Daytime radio is mostly unlistenable. BBC 6 Music was briefly OK when Gideon Coe was on in the morning and Andrew Collins at 4pm. Lucy listens to Radio 4, but that endless chatter that blurs trivia and personalities with issues and news gets on my nerves — not to mention the theme tune to The Archers, which still sends me into raging sulk, remembering how my mum would tell me to be quiet and not bother her as that tune followed Listen with Mother. So mostly I listen to nighttime radio in the day, courtesy of the iPlayer and the Evoke Flow internet radio we have in the kitchen.

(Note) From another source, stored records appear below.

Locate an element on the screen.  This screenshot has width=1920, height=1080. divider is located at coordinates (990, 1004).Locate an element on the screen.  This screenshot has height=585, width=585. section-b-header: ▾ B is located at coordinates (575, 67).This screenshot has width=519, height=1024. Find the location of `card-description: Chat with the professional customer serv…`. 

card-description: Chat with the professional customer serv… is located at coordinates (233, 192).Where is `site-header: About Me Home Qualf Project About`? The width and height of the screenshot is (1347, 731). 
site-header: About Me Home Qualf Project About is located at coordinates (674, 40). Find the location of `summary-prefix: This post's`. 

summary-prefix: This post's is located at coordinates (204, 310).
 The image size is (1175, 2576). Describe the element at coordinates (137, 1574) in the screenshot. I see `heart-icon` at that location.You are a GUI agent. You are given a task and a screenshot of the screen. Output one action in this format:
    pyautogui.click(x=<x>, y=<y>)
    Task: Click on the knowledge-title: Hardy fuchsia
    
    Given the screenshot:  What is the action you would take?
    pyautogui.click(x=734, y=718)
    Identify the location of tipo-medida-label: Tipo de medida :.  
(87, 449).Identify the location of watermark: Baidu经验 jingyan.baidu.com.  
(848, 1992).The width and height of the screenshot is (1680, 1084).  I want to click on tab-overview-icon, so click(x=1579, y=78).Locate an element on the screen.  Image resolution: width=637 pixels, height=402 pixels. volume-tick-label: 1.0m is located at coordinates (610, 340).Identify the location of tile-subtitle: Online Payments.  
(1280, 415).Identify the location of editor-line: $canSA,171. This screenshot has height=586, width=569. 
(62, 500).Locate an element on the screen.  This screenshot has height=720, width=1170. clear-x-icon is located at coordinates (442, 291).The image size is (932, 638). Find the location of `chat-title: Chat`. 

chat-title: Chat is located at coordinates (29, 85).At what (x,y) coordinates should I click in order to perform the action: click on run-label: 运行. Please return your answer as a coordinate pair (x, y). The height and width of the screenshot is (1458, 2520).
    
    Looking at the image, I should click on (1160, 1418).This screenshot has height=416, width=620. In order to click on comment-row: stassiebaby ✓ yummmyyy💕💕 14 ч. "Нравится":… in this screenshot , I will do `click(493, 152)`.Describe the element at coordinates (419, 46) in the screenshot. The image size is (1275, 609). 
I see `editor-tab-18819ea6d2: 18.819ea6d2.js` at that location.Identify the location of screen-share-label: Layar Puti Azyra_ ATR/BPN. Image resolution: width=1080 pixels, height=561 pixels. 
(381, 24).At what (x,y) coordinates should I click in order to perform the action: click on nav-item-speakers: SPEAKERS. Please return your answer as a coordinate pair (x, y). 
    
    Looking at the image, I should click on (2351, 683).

Mark Lamarr's God's Jukebox shows go down well with the whole family.
But when that's not possible — and it wasn't at all until quite recently — Radio 3 is the only station I can tolerate (provided they haven't got an opera on). Funny things can happen when you drop in on Radio 3. Well, little moments of transcendence — I guess they're not 'funny'. All my life I've been a barbarian at the gates of classical music, circling round it without ever being sure how to get in. Then you flick the switch on the radio, get thrown into the middle of a piece, and it transports you. Suddenly, without knowing how, you're in; and it's beautiful, moving and complete.
Something like that happened one time fifteen years or so ago when I heard Monteverdi's Vespers on the radio. I stayed listening, waiting for the DJ to back announce who it was — another thing about Radio 3 is that they're reliable about doing that — so I could write it down. Then off to HMV where a double CD like this, complete with 68-page booklet (mostly in foreign languages, but the English bit remains unread), cost a princely £22.99. Now it's a third of that price, and available for free listening at every streaming service going.
You never recapture the transcendent moment. At least, I don't: I'm back outside the gates, circling round, and round. It's not that I don't enjoy listening to these CDs. A bit of plainchant, liturgical voices, they never go amiss. But I hoped to be able to repeat that radio moment whenever I wanted; and I can't.